A rendere necessario il confronto hanno contribuito almeno due elementi: la nuova mappa azionaria di Piazza Cordusio post-aumento di capitale, che ha visto ridursi il peso delle Fondazioni poco sopra il 10% dal precedente 13% (e il contemporaneo ingresso di nuovi soci forti esteri) e la prossima assemblea di approvazione del bilancio 2011 che all'ordine del giorno prevede il rinnovo delle cariche sociali. Un rinnovo rispetto al quale sono diversi gli aspetti ancora da chiarire. Da un lato c'è la questione Dieter Rampl.

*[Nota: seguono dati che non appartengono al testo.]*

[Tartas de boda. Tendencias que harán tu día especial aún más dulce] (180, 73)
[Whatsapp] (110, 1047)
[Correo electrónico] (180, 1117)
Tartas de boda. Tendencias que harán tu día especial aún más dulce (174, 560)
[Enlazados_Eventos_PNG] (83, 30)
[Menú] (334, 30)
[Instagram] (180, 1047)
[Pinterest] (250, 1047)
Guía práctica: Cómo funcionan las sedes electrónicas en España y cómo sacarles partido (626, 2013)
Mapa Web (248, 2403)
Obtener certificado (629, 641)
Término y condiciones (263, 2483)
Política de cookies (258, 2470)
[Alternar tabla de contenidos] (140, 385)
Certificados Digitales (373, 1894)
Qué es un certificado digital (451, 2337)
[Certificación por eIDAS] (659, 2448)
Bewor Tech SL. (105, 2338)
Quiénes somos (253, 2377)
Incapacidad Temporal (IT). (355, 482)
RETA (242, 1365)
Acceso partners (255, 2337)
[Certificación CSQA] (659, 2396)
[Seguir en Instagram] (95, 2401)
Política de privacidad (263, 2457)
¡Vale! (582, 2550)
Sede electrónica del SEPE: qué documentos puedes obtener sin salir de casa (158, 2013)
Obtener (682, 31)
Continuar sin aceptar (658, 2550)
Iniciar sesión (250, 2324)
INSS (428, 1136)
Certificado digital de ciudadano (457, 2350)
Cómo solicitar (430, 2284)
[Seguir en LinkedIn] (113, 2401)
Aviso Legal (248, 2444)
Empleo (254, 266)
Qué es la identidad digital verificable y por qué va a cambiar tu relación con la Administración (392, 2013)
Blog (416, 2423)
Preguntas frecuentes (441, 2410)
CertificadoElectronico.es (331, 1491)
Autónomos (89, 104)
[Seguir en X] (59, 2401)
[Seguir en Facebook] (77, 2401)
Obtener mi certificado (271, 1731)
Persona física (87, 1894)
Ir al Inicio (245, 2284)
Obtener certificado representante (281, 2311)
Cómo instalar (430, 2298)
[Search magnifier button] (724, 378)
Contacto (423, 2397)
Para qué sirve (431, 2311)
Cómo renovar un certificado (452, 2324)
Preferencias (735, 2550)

L'attuale presidente è espressione di un azionariato ormai scomparso dai registri della banca: salvo Allianz, entrato tra l'altro nel capitale ai tempi della acquisizione di Ras, non figura alcun socio tedesco tra gli azionisti rilevanti. È anche vero tuttavia che tra la vasta platea dei soci di Piazza Cordusio, in particolare tra le grandi fondazioni, c'è chi avrebbe apprezzato alcuni aspetti dell'operato del presidente negli ultimi anni, pur sempre caratterizzati da una crisi finanziaria senza precedenti.

Al contempo, oltre alla questione Rampl, c'è da considerare come garantire adeguata rappresentanza ai soci privati che hanno appena fatto ingresso nel capitale, come Francesco Gaetano Caltagirone, Diego Della Valle, o a quelli già presenti che ne hanno accresciuto o mantenuto il peso, ossia Leonardo Del Vecchio e Luigi Maramotti. Se Caltagirone e Della Valle non potranno entrare direttamente nel board per incompatibilità con le cariche che già ricoprono in Generali, di sicuro puntano ad aver un certo peso nella governance.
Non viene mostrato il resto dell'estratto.